- TEXT BLOCK:
The 2013–14 OFC Champions League was the 13th edition of the Oceanian Club Championship, Oceania's premier club football tournament organized by the Oceania Football Confederation (OFC), and the 8th season under the current OFC Champions League name.

Auckland City became the first team to win four consecutive and six overall titles after defeating Amicale in the final. As the winner of the 2014 OFC Champions League, they earned the right to represent the OFC at the 2014 FIFA Club World Cup. Both finalists also earned invitations to participate in the 2014 OFC President's Cup.

Format change

The OFC decided to change the format once again for the 2014 edition:
The competition consisted of two stages – preliminary stage and final stage (group stage, semi-finals, and final).
For the preliminary stage, like in the previous season, four teams from the four weakest associations took part in this stage, with the tournament played in round-robin format at a single venue. From this season, the preliminary stage winner was granted direct qualification to the group stage.

- DATA SECTION:

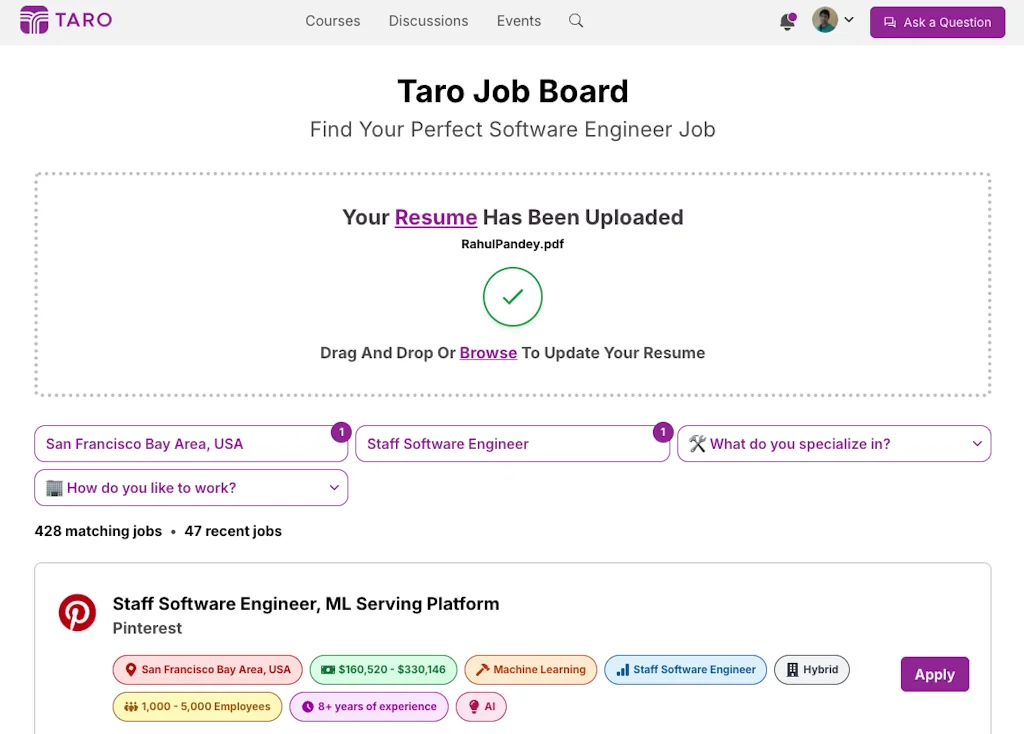
Task: Click the Apply button for the Pinterest job
Action: click(934, 674)
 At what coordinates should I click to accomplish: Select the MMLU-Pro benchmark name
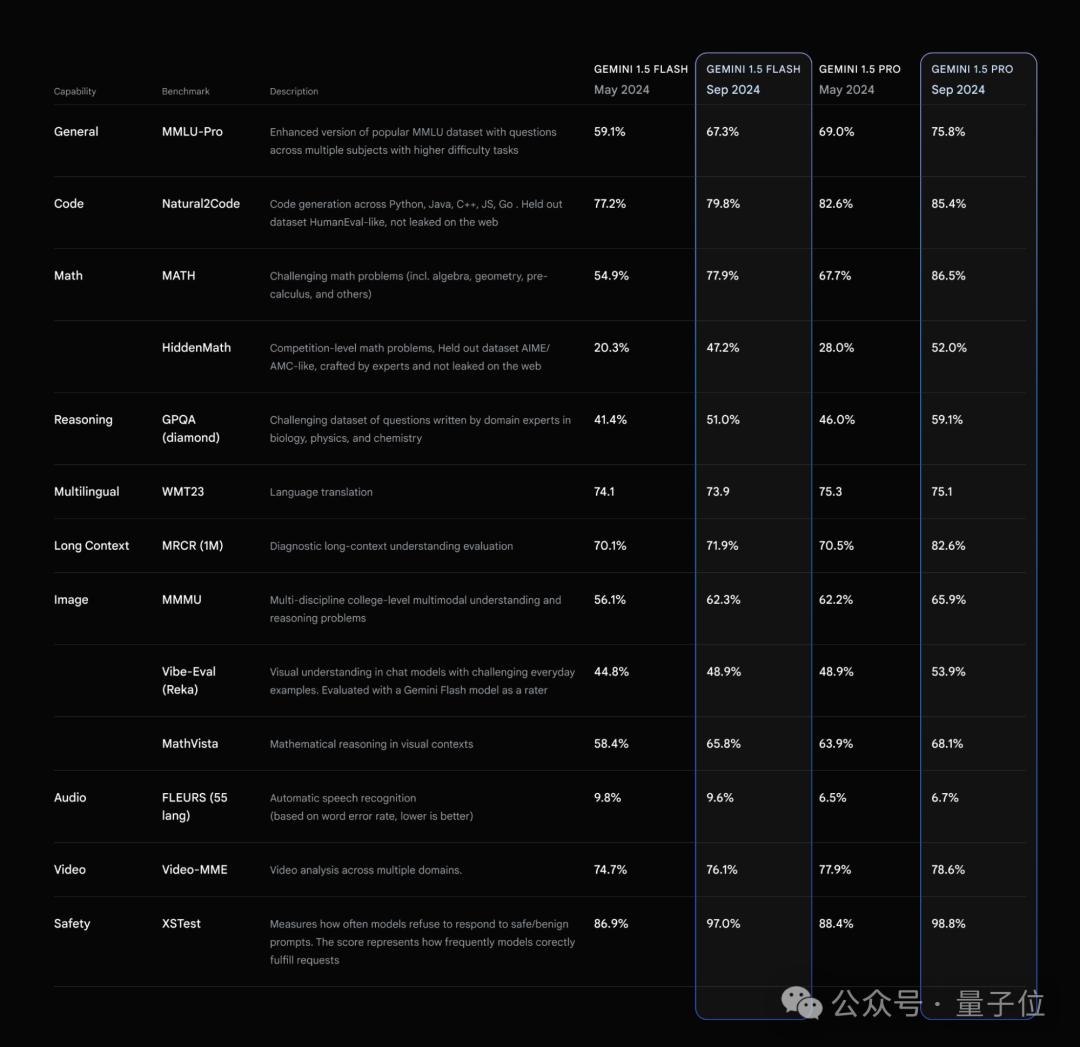[192, 132]
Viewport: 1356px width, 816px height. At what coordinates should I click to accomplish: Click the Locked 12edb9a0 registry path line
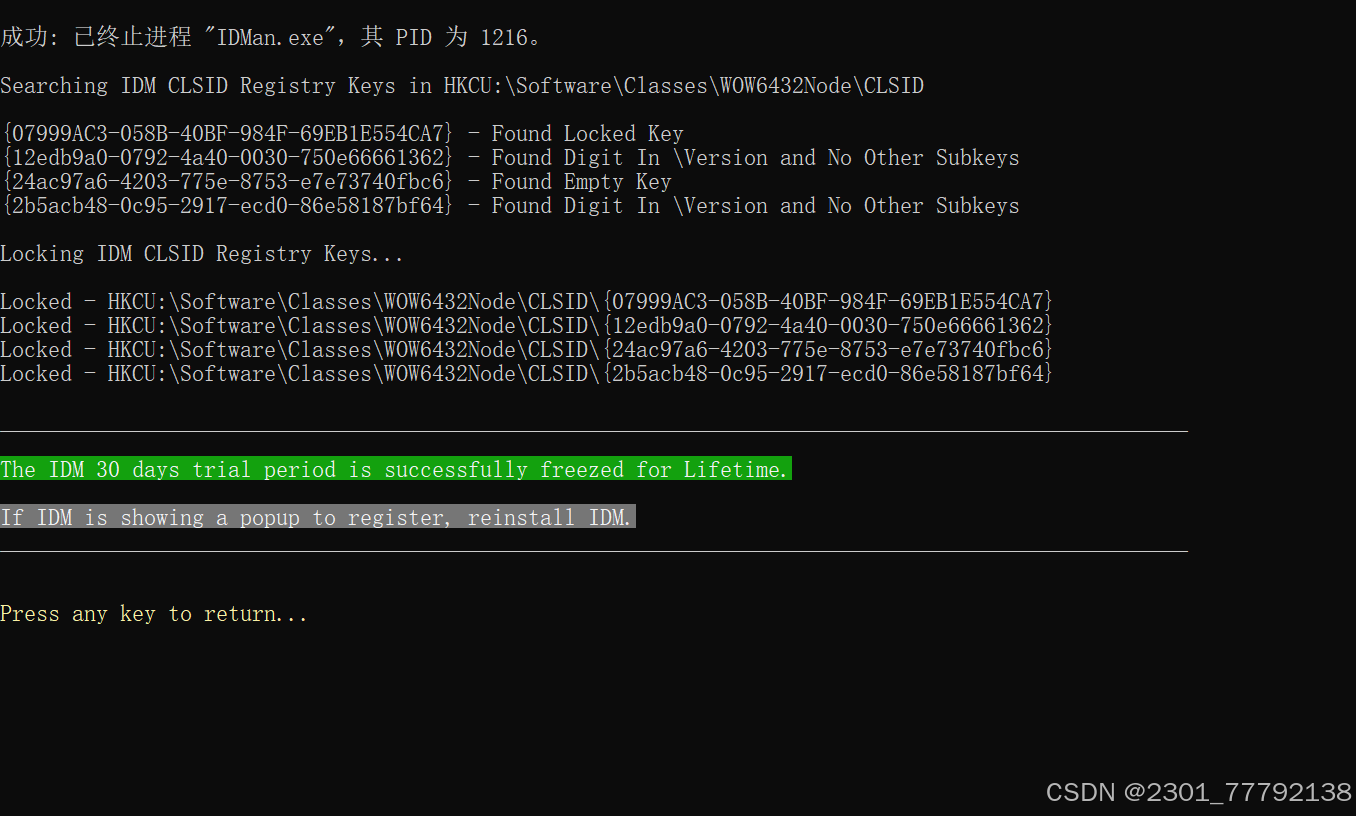(527, 326)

- SET EXERCISE 1: Write out the passage of the OFC Champions League text between "The 2013–14 OFC" and "semi-finals, and final).", inclusive, word for word.
- SET EXERCISE 2: Carry on the OFC Champions League text from its last sentence.

- RESPONSE 1:
The 2013–14 OFC Champions League was the 13th edition of the Oceanian Club Championship, Oceania's premier club football tournament organized by the Oceania Football Confederation (OFC), and the 8th season under the current OFC Champions League name.

Auckland City became the first team to win four consecutive and six overall titles after defeating Amicale in the final. As the winner of the 2014 OFC Champions League, they earned the right to represent the OFC at the 2014 FIFA Club World Cup. Both finalists also earned invitations to participate in the 2014 OFC President's Cup.

Format change

The OFC decided to change the format once again for the 2014 edition:
The competition consisted of two stages – preliminary stage and final stage (group stage, semi-finals, and final).

- RESPONSE 2:
For the group stage, 12 teams took part in this stage (increase from 8 teams in the past), and more importantly, it was played in a single country. Four associations were awarded two berths each, three associations were awarded one berth each, and one berth was given to the preliminary stage winner. The 12 teams were divided into three groups of four teams (teams from the same association may not be placed into the same group), where each group was played in round-robin format, with the group winners and the best runner-up progressing to the semi-finals.
For the semi-finals, like in the previous season, the two ties were played in home-and-away format over two legs.
For the final, the OFC Executive Committee decided that it was played in home-and-away format over two legs, instead of over one match at a pre-determined venue like in the previous season.

Teams
A total of 15 teams from all 11 OFC associations entered the competition. The four associations with the best results in the 2012–13 OFC Champions League (Fiji, New Zealand, Tahiti, Vanuatu) were awarded two berths each, and three other associations (New Caledonia, Papua New Guinea, Solomon Islands) were awarded one berth each. Those teams directly entered the group stage, to be joined by the winner of the preliminary stage, which was contested by teams from the four developing associations (American Samoa, Cook Islands, Samoa, Tonga).

Schedule
The schedule of the competition was as follows.

Preliminary stage
The preliminary stage was played in Pago Pago, American Samoa from 15 to 19 October 2013 (all times UTC−11). The draw to determine the fixtures was held on 8 October 2013 at the OFC Headquarters in Auckland, New Zealand. The four teams played each other on a round-robin basis. The group winner advanced to the group stage to join the 11 automatic qualifiers.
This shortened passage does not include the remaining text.